_WHAT YOU WILL DO_. Could you update the material from the line containing "The image size" through the line containing "[x=368, y=446]", inclusive, so that "endpoint path" reads "API route" and everything else stays the same?

_RECORD EXTRACTS_.
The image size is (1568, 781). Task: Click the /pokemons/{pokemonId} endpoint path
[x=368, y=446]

* * *

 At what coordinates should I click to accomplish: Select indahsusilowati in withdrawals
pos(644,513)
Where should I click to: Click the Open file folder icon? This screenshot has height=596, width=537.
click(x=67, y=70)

_SOLUTION TO THIS PROBLEM_.
The image size is (1568, 781). Task: Click the /pokemons/{pokemonId} API route
[x=368, y=446]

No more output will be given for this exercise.